Hazardous Weather Testbed Collaborations
Overview
During NOAA Testbed experiments that occur throughout the year [e.g., Hazardous Weather Testbed (HWT), Weather Prediction Center (WPC) Hydrometeorological Testbed (HMT)], a plethora of experimental model data is produced to support the typically several weeks-long events. While this data is subjectively assessed daily during the experiments, there is often times a lack of extensive objective verification after the experiment to thoroughly investigate the contributed model configuration strengths and weaknesses. The large datasets produced during these testbed experiments provide an excellent opportunity to help identify and begin to answer the most pressing scientific questions that need to be addressed.
During the 2016 HWT Spring Forecasting Experiment (SFE), an effort to coordinate the contributed model output from participating groups around a unified setup (e.g., WRF versions, domain size, vertical levels and spacing, etc.) was undertaken to create a super-ensemble of over 60 members called the Community Leveraged Unified Ensemble (CLUE). The careful coordination and construction of CLUE allowed for meaningful comparisons among a variety of members to be performed. In order to improve the operational convection-allowing ensemble into the future, it is critical to investigate key scientific questions related to informing the best configuration strategies for producing such an ensemble based on an evidence-driven approach.
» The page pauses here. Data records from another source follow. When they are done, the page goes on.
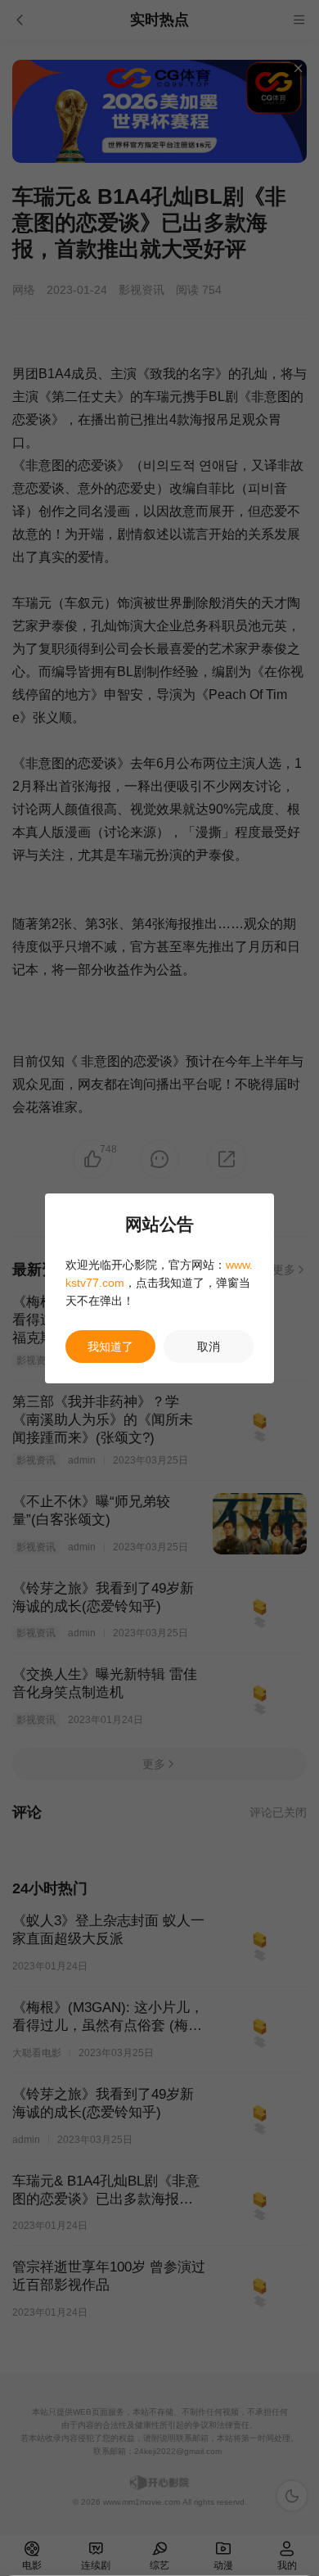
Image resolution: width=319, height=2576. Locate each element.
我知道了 (110, 1346)
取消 (208, 1346)
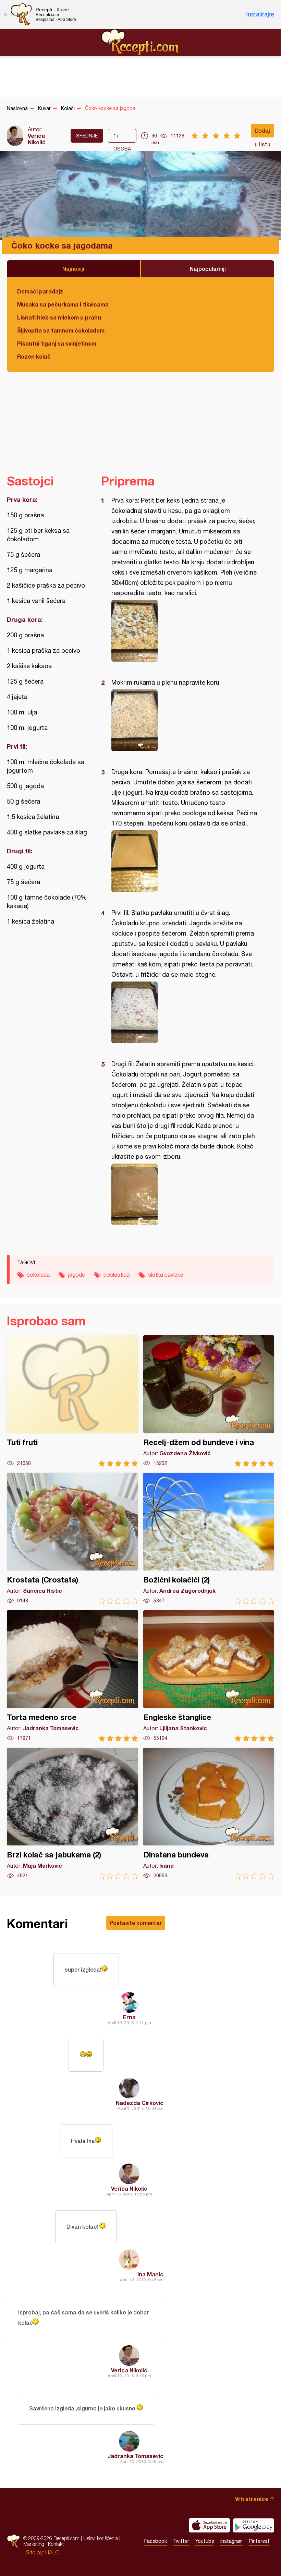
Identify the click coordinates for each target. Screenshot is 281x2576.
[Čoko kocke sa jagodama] (184, 631)
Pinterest (259, 2541)
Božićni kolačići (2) (208, 1538)
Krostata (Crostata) (72, 1538)
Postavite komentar (136, 1922)
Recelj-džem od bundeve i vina (208, 1401)
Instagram (231, 2541)
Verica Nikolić (37, 138)
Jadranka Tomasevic (135, 2456)
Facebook (155, 2541)
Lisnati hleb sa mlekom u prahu (59, 317)
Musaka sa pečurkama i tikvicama (63, 304)
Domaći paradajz (40, 291)
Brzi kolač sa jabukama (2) (72, 1813)
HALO (52, 2552)
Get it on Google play (253, 2525)
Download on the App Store (209, 2525)
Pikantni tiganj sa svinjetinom (56, 343)
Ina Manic (150, 2274)
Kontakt (56, 2544)
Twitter (181, 2541)
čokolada (38, 1275)
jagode (76, 1275)
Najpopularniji (208, 268)
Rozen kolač (34, 356)
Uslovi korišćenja (100, 2538)
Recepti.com (140, 42)
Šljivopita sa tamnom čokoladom (61, 330)
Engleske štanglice (208, 1676)
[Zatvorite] (5, 14)
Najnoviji (73, 268)
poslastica (116, 1275)
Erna (129, 2017)
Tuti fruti (72, 1401)
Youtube (204, 2541)
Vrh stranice (251, 2498)
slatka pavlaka (165, 1275)
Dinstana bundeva (208, 1813)
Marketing (33, 2544)
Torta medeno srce (72, 1676)
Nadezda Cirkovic (139, 2102)
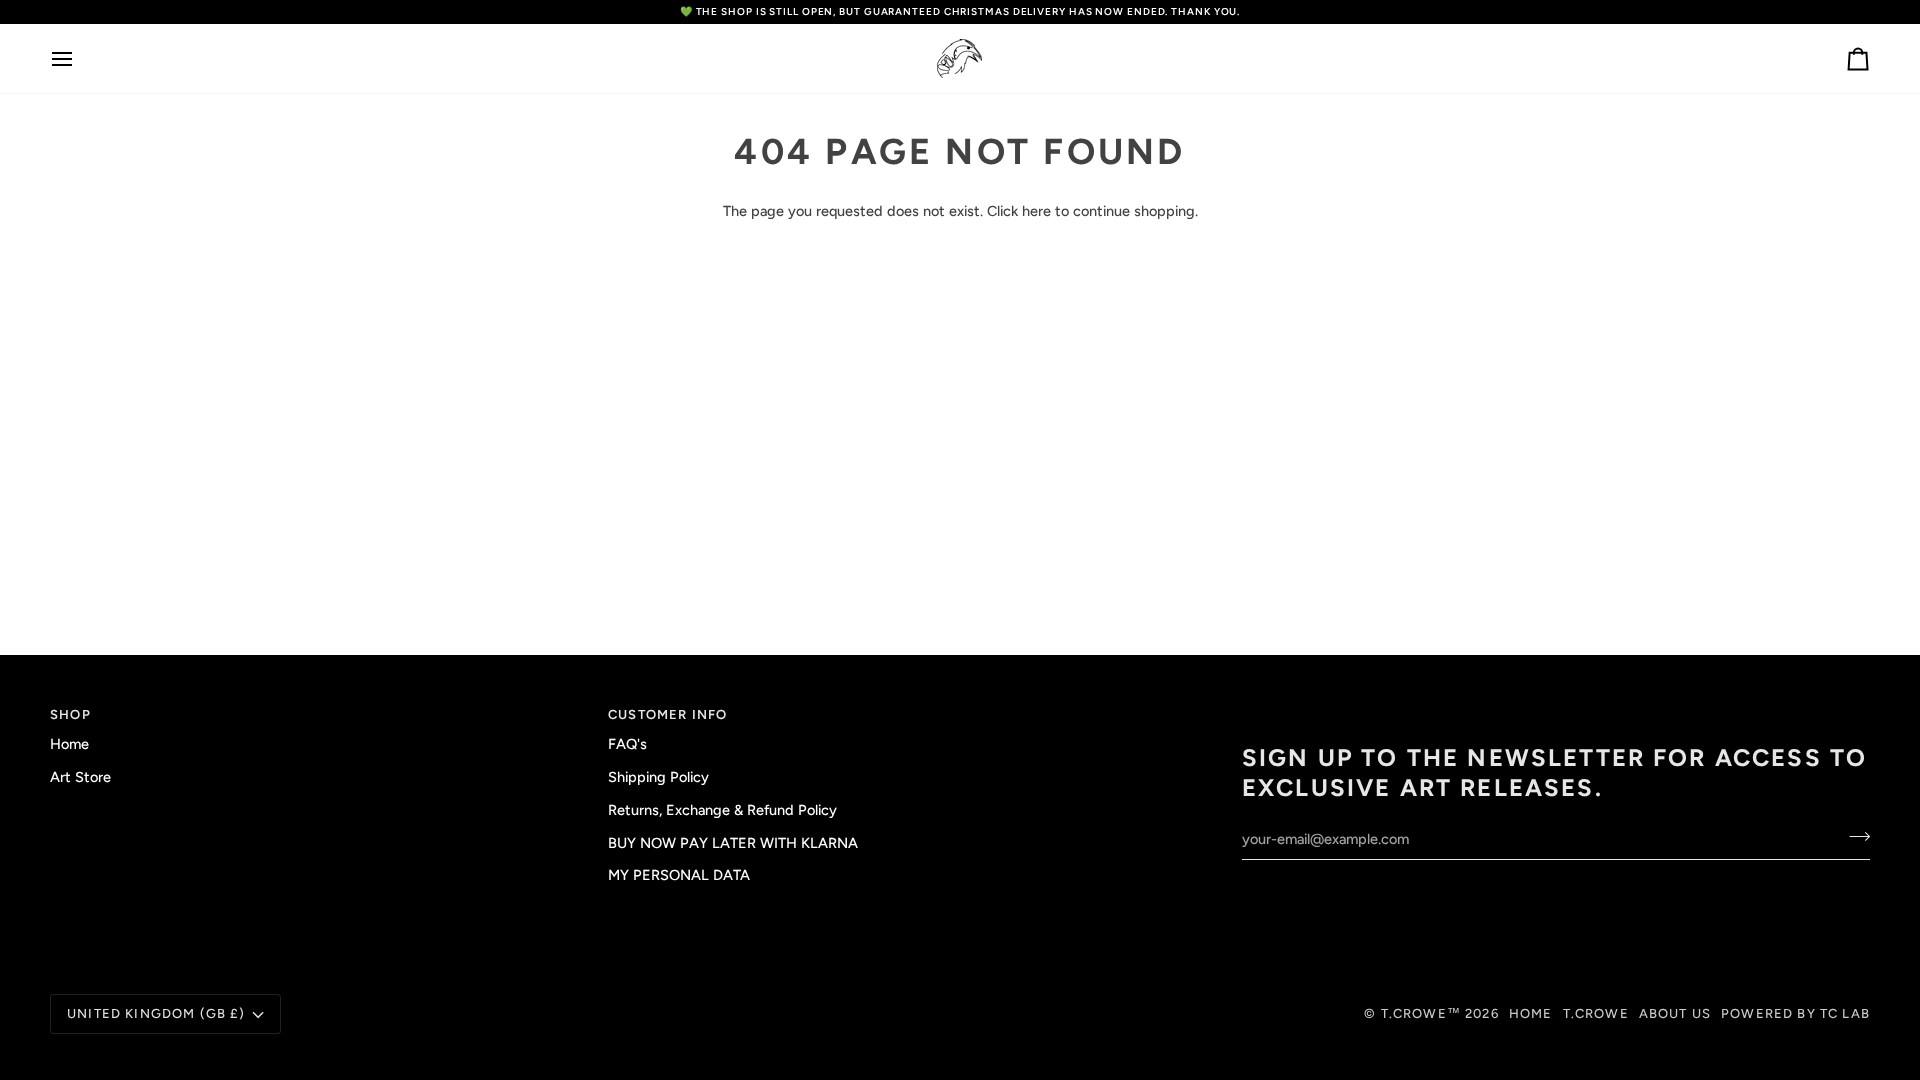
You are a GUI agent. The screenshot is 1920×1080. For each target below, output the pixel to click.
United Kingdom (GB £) (156, 1013)
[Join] (1853, 837)
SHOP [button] (70, 714)
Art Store (80, 777)
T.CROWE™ (1423, 1013)
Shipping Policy (658, 777)
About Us (1675, 1013)
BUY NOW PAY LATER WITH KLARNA (733, 843)
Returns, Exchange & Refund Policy (722, 810)
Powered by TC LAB (1795, 1013)
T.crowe (1596, 1013)
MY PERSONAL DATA (679, 875)
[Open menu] (80, 58)
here (1036, 211)
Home (69, 744)
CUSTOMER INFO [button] (667, 714)
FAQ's (627, 744)
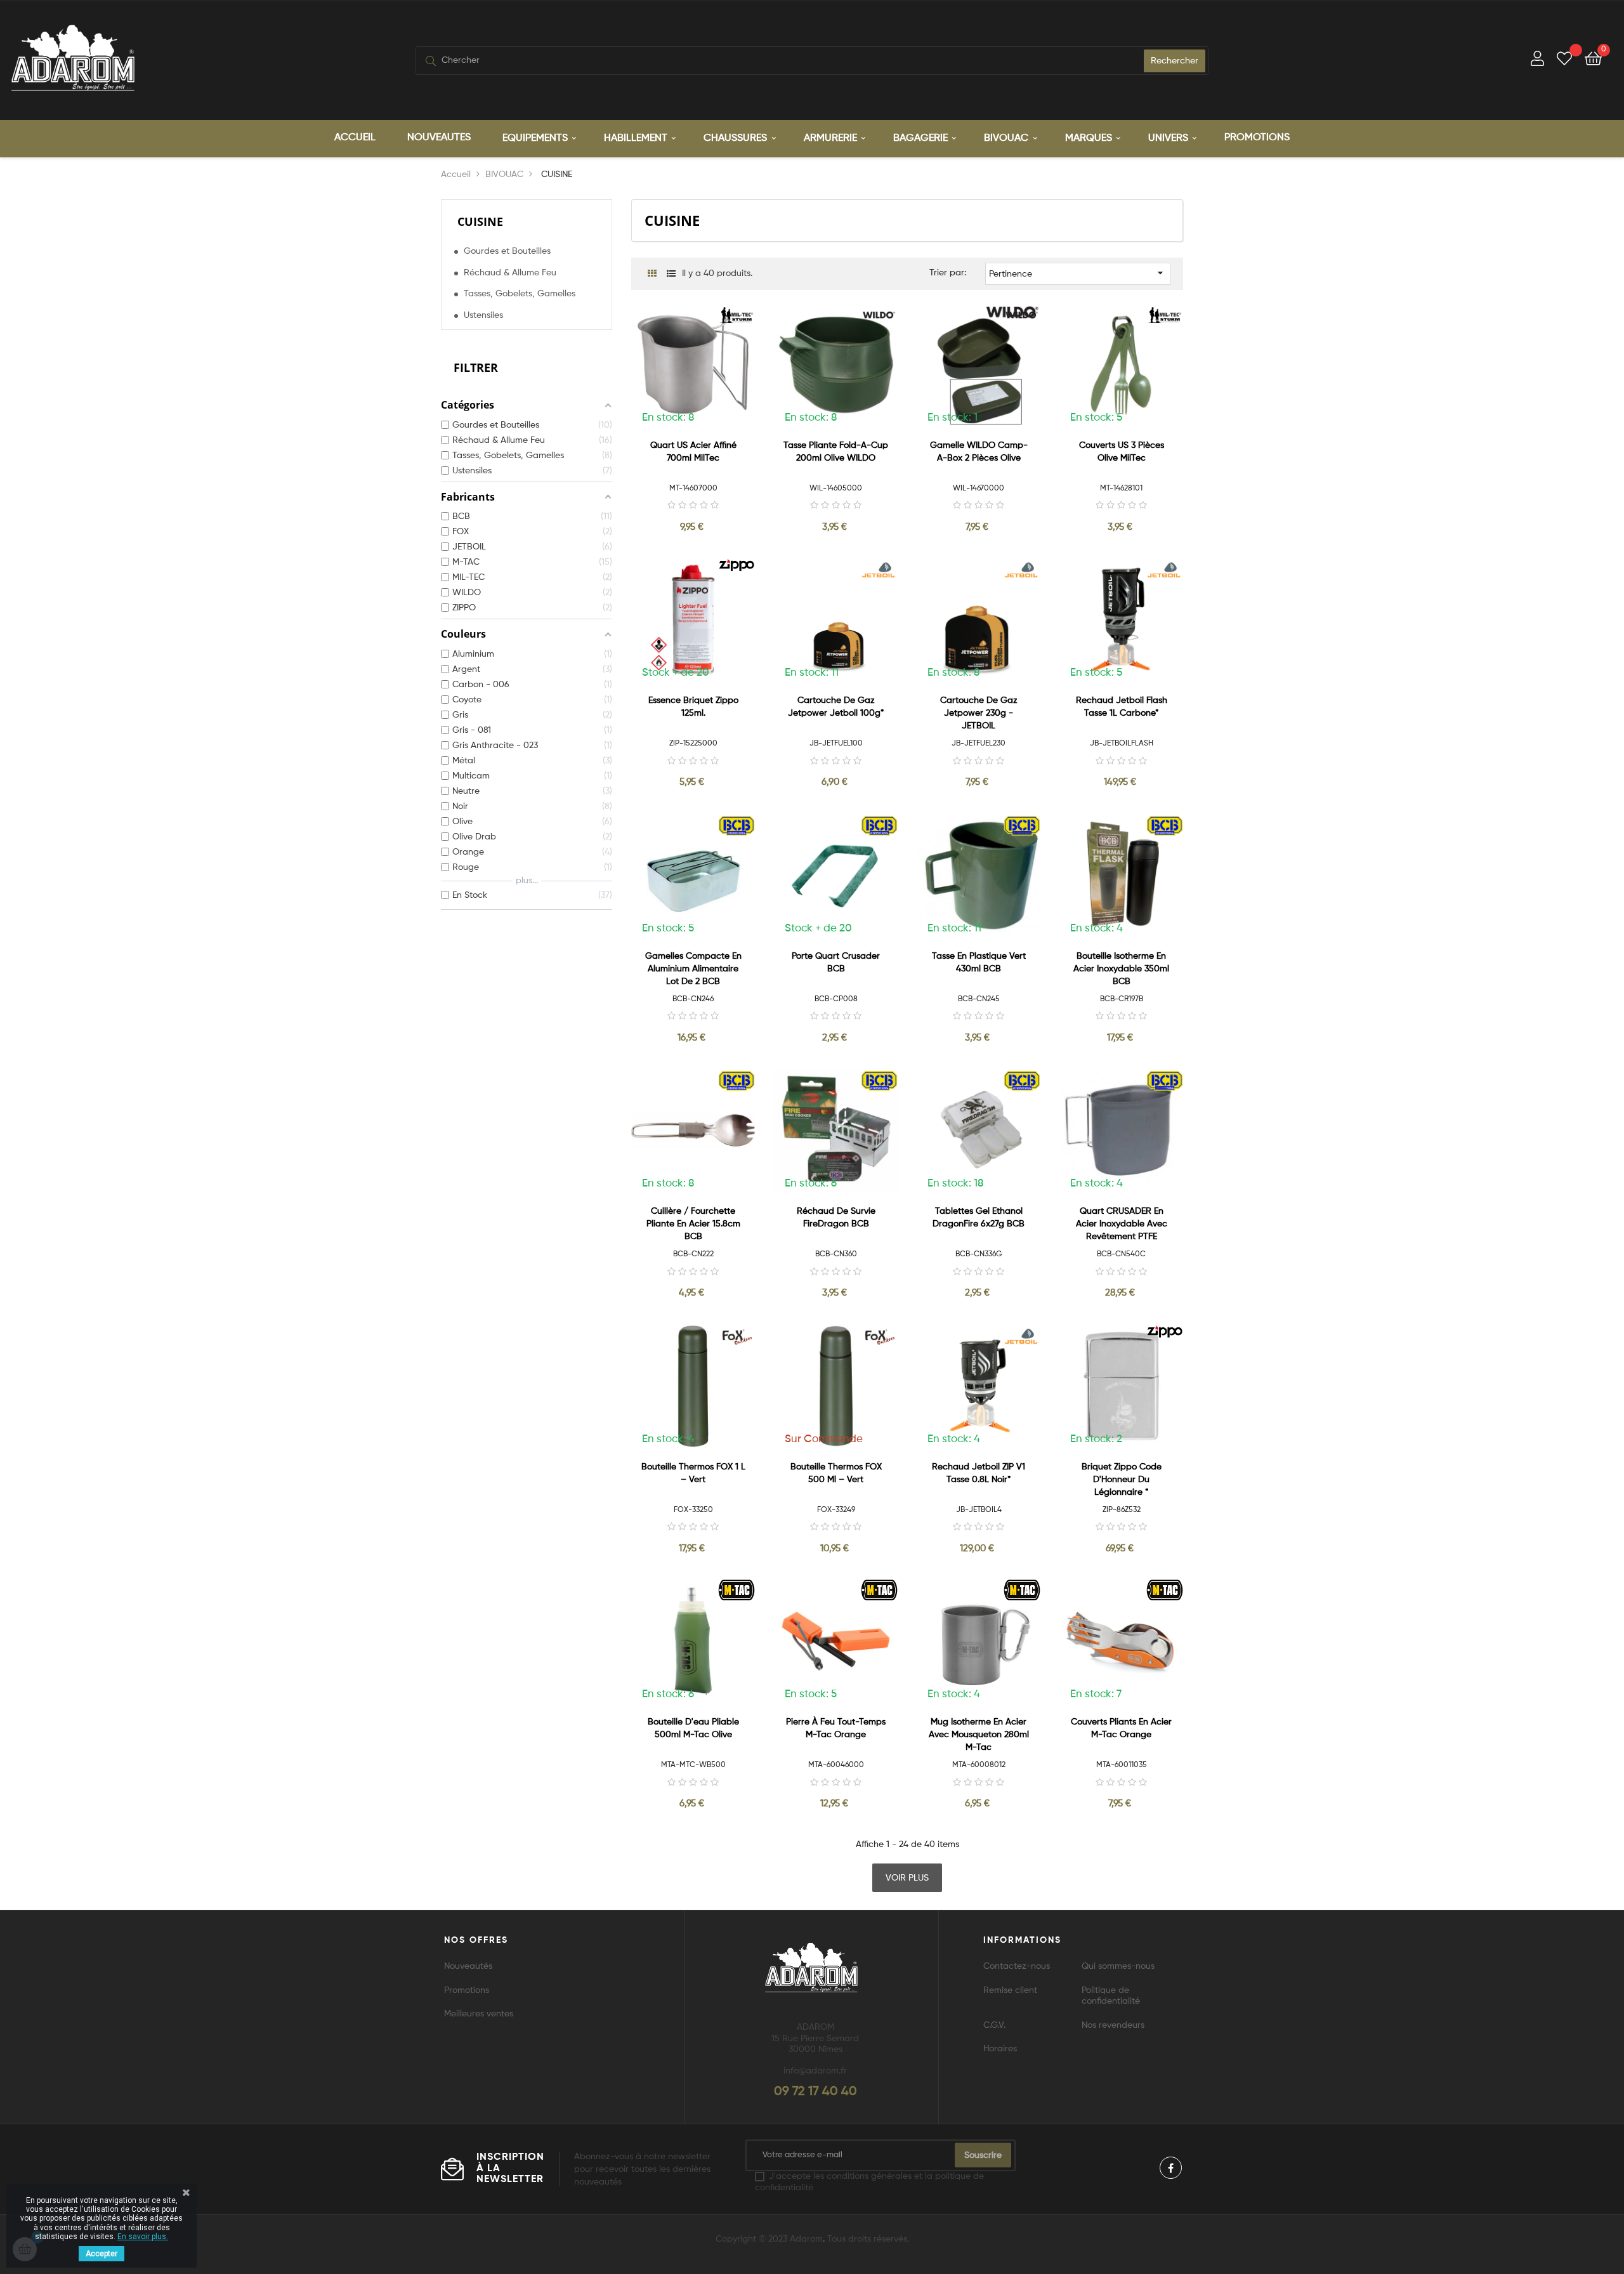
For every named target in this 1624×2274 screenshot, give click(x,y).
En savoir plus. (142, 2236)
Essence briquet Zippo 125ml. (693, 707)
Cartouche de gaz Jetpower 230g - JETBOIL (979, 713)
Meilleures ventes (478, 2013)
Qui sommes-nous (1118, 1966)
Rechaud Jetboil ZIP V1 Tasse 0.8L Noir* (978, 1473)
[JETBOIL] (879, 569)
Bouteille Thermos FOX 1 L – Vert (693, 1473)
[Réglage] (1537, 60)
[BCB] (737, 825)
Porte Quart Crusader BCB (836, 962)
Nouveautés (468, 1966)
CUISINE (480, 221)
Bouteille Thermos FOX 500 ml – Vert (836, 1473)
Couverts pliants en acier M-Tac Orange (1121, 1728)
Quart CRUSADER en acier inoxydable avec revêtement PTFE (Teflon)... (1121, 1225)
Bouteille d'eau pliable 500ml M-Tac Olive (693, 1728)
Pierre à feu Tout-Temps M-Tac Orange (836, 1728)
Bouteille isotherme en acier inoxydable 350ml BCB (1121, 969)
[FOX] (737, 1336)
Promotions (466, 1990)
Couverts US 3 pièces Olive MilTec (1121, 452)
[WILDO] (879, 314)
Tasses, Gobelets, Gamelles (519, 293)
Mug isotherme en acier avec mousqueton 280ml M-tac (979, 1735)
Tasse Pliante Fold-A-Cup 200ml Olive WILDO (835, 452)
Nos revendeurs (1113, 2025)
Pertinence (1078, 272)
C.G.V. (994, 2025)
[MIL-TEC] (737, 314)
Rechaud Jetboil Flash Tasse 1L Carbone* (1121, 707)
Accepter (101, 2253)
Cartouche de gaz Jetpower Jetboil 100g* (836, 707)
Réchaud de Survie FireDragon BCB (836, 1217)
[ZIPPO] (737, 564)
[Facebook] (1171, 2168)
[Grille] (652, 274)
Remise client (1010, 1990)
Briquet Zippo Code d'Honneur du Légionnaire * (1122, 1479)
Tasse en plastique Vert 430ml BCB (979, 962)
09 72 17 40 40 (815, 2092)
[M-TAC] (737, 1589)
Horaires (1000, 2048)
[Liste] (671, 274)
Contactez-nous (1016, 1966)
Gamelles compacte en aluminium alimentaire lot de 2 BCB (693, 969)
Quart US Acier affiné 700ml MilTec (693, 452)
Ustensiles (483, 315)
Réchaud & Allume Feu (510, 272)
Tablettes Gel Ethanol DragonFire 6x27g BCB (979, 1217)
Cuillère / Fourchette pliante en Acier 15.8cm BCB (693, 1224)
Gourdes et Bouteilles (507, 251)
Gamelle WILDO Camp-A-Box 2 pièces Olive (979, 452)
Many questions remain regarding the best approach to constructing a convection-allowing model (CAM) ensemble system. For example, should model uncertainty be addressed through multiple dynamic cores, multiple physics parameterizations, stochastic physics, or some combination of these? CLUE provides the datasets necessary to begin to explore this question; the methods targeted for this work include examining single physics/core vs. multi-physics and/or multi-core approaches. Ultimately, the probabilistic forecast performance of each targeted ensemble subset are examined. Individual deterministic forecasts from select members are also assessed to understand their contribution to the overall ensemble spread.
The extensive evaluation to investigate the probabilistic performance of ensembles constructed from select CLUE members, along with deterministic forecasts from individual members available in CLUE, was conducted using the Model Evaluation Tools (MET) software system. The metrics used for probabilistic and deterministic evaluation included both traditional metrics widely used in the community (spread, skill, error, reliability, etc.) and newer methods that provide additional diagnostic information, especially at higher resolution. These newer approaches included the Method for Object-based Diagnostic Evaluation (MODE) and neighborhood methods applied to deterministic and probabilistic output (e.g., Fractions Skill Score). Along with standard meteorological fields to highlight overall model performance, an evaluation of a small number of severe weather storm-attribute fields readily available in model output and analysis fields was conducted.